Jul 8, 2009, 13:04 GMT
Riga - Deflationary pressure in Latvia gathered pace in June, as prices fell markedly in the small Baltic country experiencing the European Union's most extreme economic reversal.
Compared to May, the consumer price index (CPI) fell by 0.5 per cent, according to figures released Wednesday by the Latvian national statistics office.
Annual inflation fell from 4.7 per cent to 3.4 per cent.
The figures represent a remarkable turnaround in Latvia's inflationary fortunes as the previously overheated economy freezes over.
Inflation peaked at 17.7 per cent as recently as May 2008.
The Latvian finance ministry warned that deflationary pressure was likely to continue for some time.
'The Finance Ministry predicts further price falls into the autumn months. ... Increased competition and the sharp correction of the labor market will make an additional contribution to the reduction of price levels,' a ministry statement said.
The Latvian economy contracted by 18 per cent during the first quarter of 2009 with a similar figure predicted for the year as a whole.

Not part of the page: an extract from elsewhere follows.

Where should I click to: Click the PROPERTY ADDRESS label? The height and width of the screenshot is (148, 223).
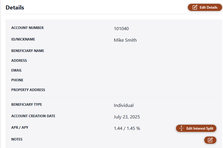click(28, 90)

The outlook for the small Baltic state is tough with unemployment rising past 14 per cent, tax revenues falling by nearly a third and defaults increasing among people who took out loans during a decade-long credit boom.
'Even after a very significant tightening of fiscal policy in Latvia, the outlook for public finances is very bleak. New data shows that government revenues in June were 15.3 per cent lower than originally planned,' said a commentary from Danske Bank.
However, the Latvian government seems to have satisfied international lenders that suitable structural reforms have been carried out.
The European Commission has promised to pay a 1.2-billion euro tranche of a 7.5-billion-euro (10-billion-dollar) loan by the end of July with the International Monetary Fund (IMF) expected to follow suit with its own contribution of 200 million euros.